In the Panthers' home opener against the Cleveland Browns, they came close to winning, but the Browns were able to hold them off. Cleveland defeated Carolina 26–24, meaning the Panthers started off the season 0–1.

| Quarter | 1 | 2 | 3 | 4 | Total |
|---|---|---|---|---|---|
| Browns | 0 | 17 | 3 | 6 | 26 |
| Panthers | 0 | 7 | 0 | 17 | 24 |

====Week 2: at New York Giants====

This was head coach Matt Rhule's first return to MetLife Stadium in 10 years, as he had previously served as the Giants' assistant offensive line coach under then-head coach Tom Coughlin in 2012, a season after the Giants won their 4th Super Bowl title. Things started poorly for the Panthers when, during kick-off, Chuba Hubbard fumbled the ball, and it was recovered by the New York Giants. New York ended up scoring a field goal on the ensuing drive. When Carolina got the ball back, they would fumble again and the Giants scored another field goal. In the second quarter, Eddy Piñeiro scored two field goals for the Panthers, tying the game. Baker Mayfield made a complete pass to D. J. Moore in the third for a touchdown. The Giants answered back with a Daniel Bellinger touch down, tying the game at 13–13 going into the 4th quarter. The Panthers only scored three points in the fourth, while New York scored 6, giving the Giants a 19–16 win, dropping the Panthers to an 0–2 record.

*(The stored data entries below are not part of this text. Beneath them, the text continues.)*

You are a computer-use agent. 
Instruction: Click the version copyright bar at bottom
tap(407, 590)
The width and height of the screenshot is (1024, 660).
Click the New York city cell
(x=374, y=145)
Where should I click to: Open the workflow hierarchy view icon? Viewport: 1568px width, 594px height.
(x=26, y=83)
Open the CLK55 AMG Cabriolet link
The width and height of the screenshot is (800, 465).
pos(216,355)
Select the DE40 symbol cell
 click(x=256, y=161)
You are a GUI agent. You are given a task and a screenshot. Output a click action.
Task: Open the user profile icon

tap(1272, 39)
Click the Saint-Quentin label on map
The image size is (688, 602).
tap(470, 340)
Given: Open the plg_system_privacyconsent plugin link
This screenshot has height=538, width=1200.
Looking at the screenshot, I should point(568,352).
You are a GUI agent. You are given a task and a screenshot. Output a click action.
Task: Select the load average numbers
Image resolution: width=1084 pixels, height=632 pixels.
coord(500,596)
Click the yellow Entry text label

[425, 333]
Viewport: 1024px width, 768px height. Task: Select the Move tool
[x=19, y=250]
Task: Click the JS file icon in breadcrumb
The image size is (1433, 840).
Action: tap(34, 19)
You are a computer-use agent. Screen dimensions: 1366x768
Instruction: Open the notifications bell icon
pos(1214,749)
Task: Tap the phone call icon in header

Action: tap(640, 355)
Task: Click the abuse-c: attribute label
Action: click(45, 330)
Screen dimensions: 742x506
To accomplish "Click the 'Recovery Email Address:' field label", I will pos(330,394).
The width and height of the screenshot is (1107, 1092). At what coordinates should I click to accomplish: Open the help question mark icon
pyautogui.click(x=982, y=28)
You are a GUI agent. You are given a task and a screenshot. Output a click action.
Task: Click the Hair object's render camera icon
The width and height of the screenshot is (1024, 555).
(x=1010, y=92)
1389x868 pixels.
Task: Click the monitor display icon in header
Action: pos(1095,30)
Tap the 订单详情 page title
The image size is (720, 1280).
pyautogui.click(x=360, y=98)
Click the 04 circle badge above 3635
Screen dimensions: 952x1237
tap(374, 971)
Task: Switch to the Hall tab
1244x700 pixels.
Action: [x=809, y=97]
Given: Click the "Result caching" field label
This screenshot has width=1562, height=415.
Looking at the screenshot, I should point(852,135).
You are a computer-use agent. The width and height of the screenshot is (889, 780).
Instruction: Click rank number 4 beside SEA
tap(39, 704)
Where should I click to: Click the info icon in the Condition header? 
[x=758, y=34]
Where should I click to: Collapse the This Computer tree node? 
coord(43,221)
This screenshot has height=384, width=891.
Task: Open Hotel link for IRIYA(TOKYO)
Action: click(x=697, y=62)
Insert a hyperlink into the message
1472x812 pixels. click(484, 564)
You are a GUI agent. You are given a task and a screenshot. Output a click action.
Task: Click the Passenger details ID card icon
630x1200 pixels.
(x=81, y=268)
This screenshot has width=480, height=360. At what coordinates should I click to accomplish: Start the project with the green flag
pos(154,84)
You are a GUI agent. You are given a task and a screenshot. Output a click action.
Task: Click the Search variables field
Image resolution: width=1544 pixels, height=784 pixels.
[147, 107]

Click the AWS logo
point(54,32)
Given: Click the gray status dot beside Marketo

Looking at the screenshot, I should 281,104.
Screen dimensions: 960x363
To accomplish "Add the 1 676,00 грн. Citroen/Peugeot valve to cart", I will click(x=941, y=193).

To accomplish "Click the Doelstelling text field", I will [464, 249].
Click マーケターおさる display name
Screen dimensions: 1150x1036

| Quarter | 1 | 2 | 3 | 4 | Total |
|---|---|---|---|---|---|
| Panthers | 0 | 6 | 7 | 3 | 16 |
| Giants | 6 | 0 | 7 | 6 | 19 |

====Week 3: vs. New Orleans Saints====

The game started off well for Carolina in the first quarter when New Orleans fumbled the ball. Marquis Haynes recovered it and scored a fumble recovery touchdown for the Panthers. Carolina led by thirteen points at the half after Eddy Piñeiro kicked two field goals in the second quarter. Early in the fourth, Mark Ingram scores a touchdown for the Saints, giving them their first points of the game. Baker Mayfield completes a 67-yard pass to Laviska Shenault for a touchdown. They tried for a two-point conversion, but it failed. With 8:19 to go into the game, Piñeiro kicked another field goal for Carolina. With 2:22 remaining, Marquez Callaway scores a touchdown for the Saints, though it was not enough. Carolina defeated New Orleans 22–14, snapping a 9-game losing streak and improving to 1–2.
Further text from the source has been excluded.